塗装済みのキットはブリスターで保護されています.他に説明書とガムが入っています.
ちなみにガムの味はすぐになくなります.
F-toysの商品は基本的に半完成組立キットなので誰でもお手軽に作れるイメージがありますが,今回のトムキャットはどうなのか検証しつつ製作レビューしていきたいと思います.
組立説明書です.
簡単に説明されていますがよく見ると細かいパーツが多く,ピンセットなしで組むのは難しそうです.
説明書の裏側はデカールの貼り付け指示となっています.
デカールのバリエーションが多く選択肢は豊富です.
ブリスターを開封すると各ランナーとデカールが姿を表します.
各パーツが多色で塗装されており,細かい色分けは筆塗りされています.
組立
ここからは組立です.
可変翼
まず最初に胴体の可変翼から組立ます.
実は可変翼部分は既に組立済みの状態でブリスターに入っているんですが,諸事情により分解しました.

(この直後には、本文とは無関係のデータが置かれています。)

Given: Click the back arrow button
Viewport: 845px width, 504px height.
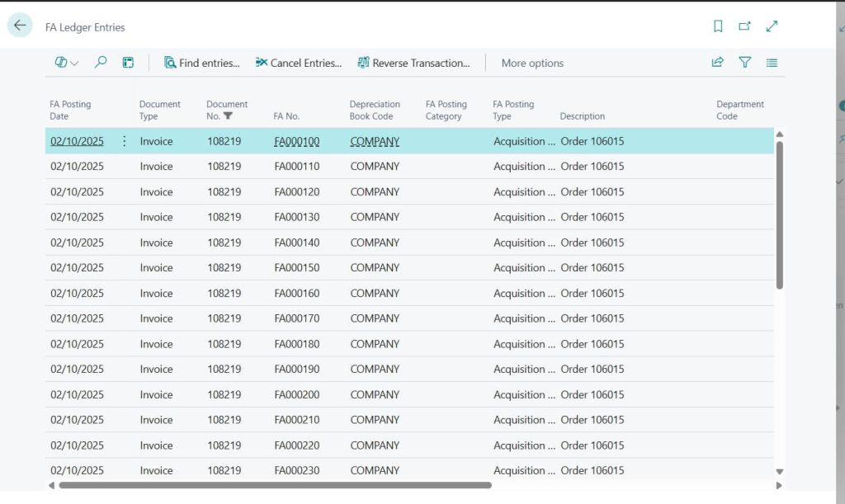Looking at the screenshot, I should (x=20, y=26).

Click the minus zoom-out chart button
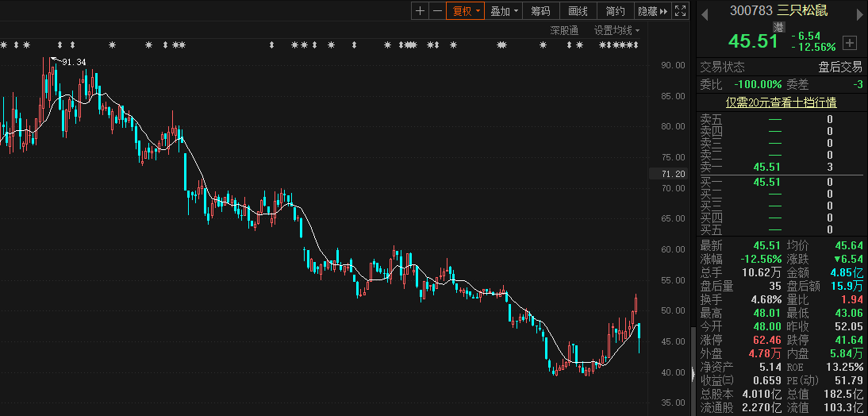[x=436, y=11]
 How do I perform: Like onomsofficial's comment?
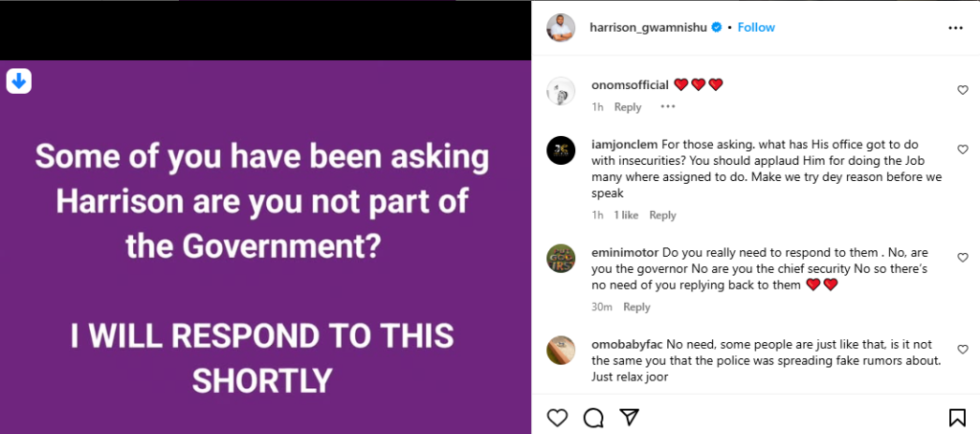pos(963,90)
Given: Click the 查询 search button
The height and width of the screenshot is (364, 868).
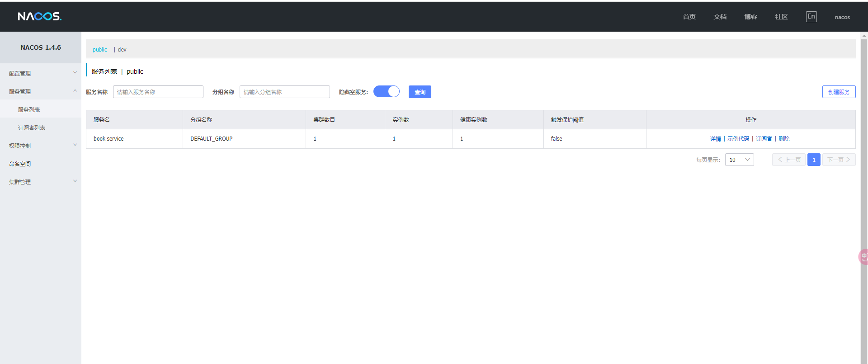Looking at the screenshot, I should coord(420,92).
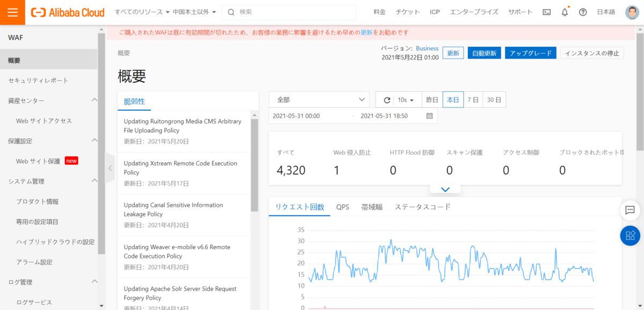Refresh data with the reload icon
The width and height of the screenshot is (644, 310).
[x=386, y=99]
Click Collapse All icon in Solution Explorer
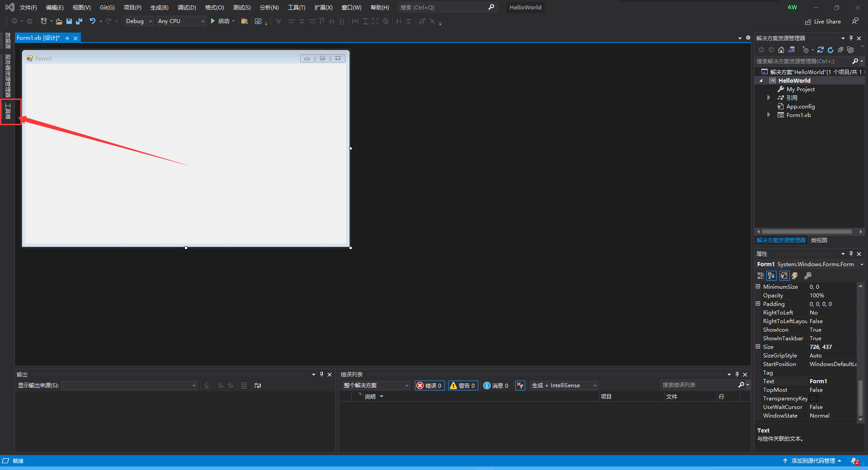The image size is (868, 470). coord(840,50)
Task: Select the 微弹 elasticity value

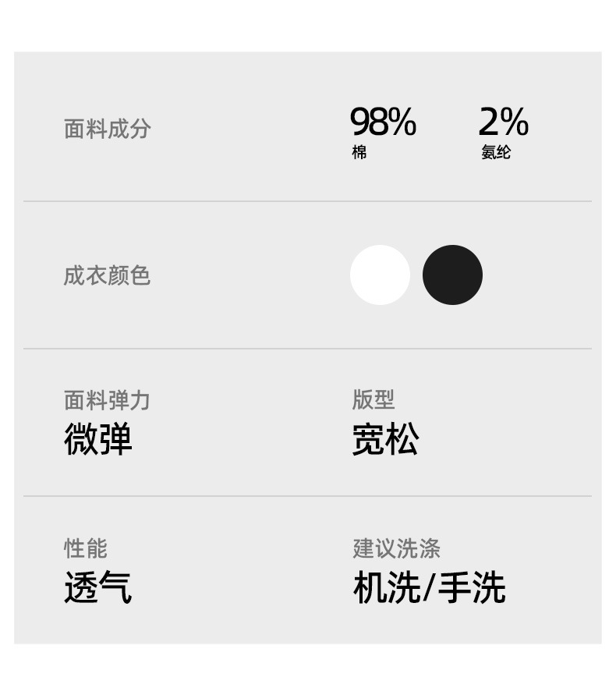Action: 98,439
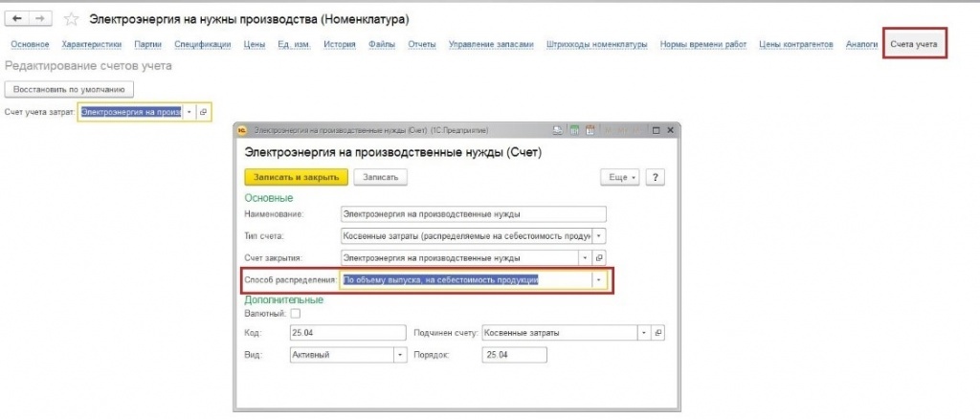Click the Восстановить по умолчанию button
The image size is (980, 419).
click(69, 89)
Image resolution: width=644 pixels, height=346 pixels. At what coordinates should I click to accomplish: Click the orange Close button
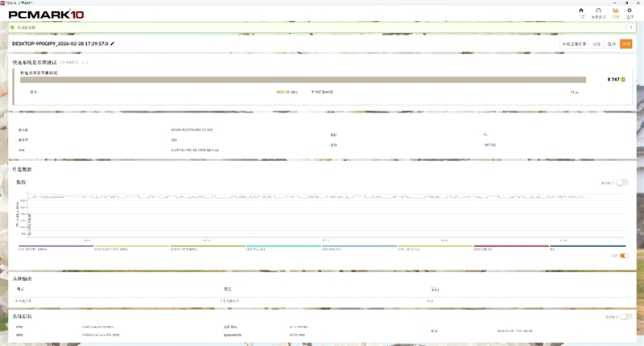coord(626,44)
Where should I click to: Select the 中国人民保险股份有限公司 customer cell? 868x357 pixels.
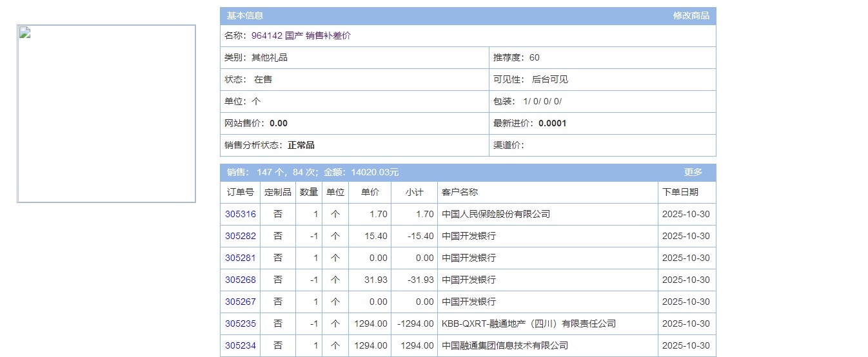(x=495, y=215)
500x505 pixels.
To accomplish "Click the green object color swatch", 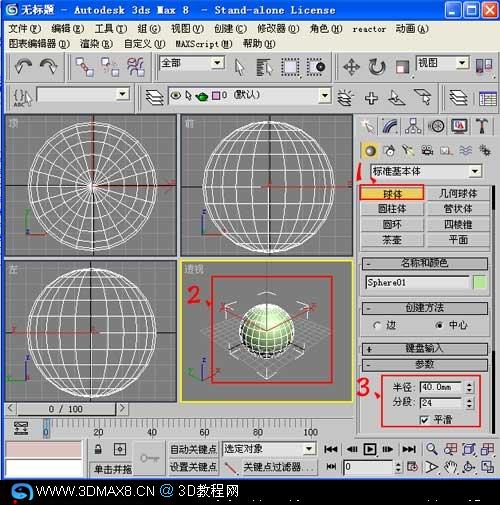I will [x=479, y=283].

ブリスターから取り出した胴体の可変翼を動かしてみると左右の翼が非対称に動いていており落胆・・・改善することとなったのです.
胴体をバラすと可変翼のギミックが見えてきます.
中心の歯車2個を介して左右の可変翼が同時に動くようです.
この歯車と可変翼の噛み合わせがずれたことにより左右非対称に動いていました.
手を放すとバラバラになってしまうためマスキングテープで仮固定し,胴体の上部パーツを合わせれば組立完了!
のはずでした・・・
なんと可変翼の後部に胴体パーツ(黒色付近)が干渉し組めません.
後方からスライドさせればいいのでは?と思った方もいると思うんですが,ダボとダボ穴があるため真上から押し込んで組む必要がありスライドはできません.
ではどう組むのか?
先に胴体上部へ翼を組んでから胴体下部部品を組むようです.
しかし,可変機構の歯車は胴体下部パーツにあるため確実に歯車との噛み合わせがずれ可変翼が左右対称に動かなくなります.
もし運が良ければ合うかもしれません.
そんなレベルの話です.
とてもじゃありませんがそんな組み方はやりたくないので以下の方法を採用しました.
思い切って胴体上部パーツのダボを全て切断しました.
ダボがなくなったことにより,後方からスライドさせて組むことができました.
左右対称に動いているのも確認できました.
ダボを切断したため,接着剤でしっかり接着する必要があります.
洗濯バサミやクリップで固定してから流し込み接着剤を接着面に流し込むとしっかり接着できます.
操縦席
コックピットには緑色のパイロットが付属しています
パーツの合いは良好です.
ただ,機首の上下にゲート跡がクッキリ残っているのは少し残念です.
胴体
先ほど組立た操縦席と胴体を合体します.
機首と胴体はハメ合いがかなりきつく少し力が必要かもしれません.上手くいけばカポっとハマります.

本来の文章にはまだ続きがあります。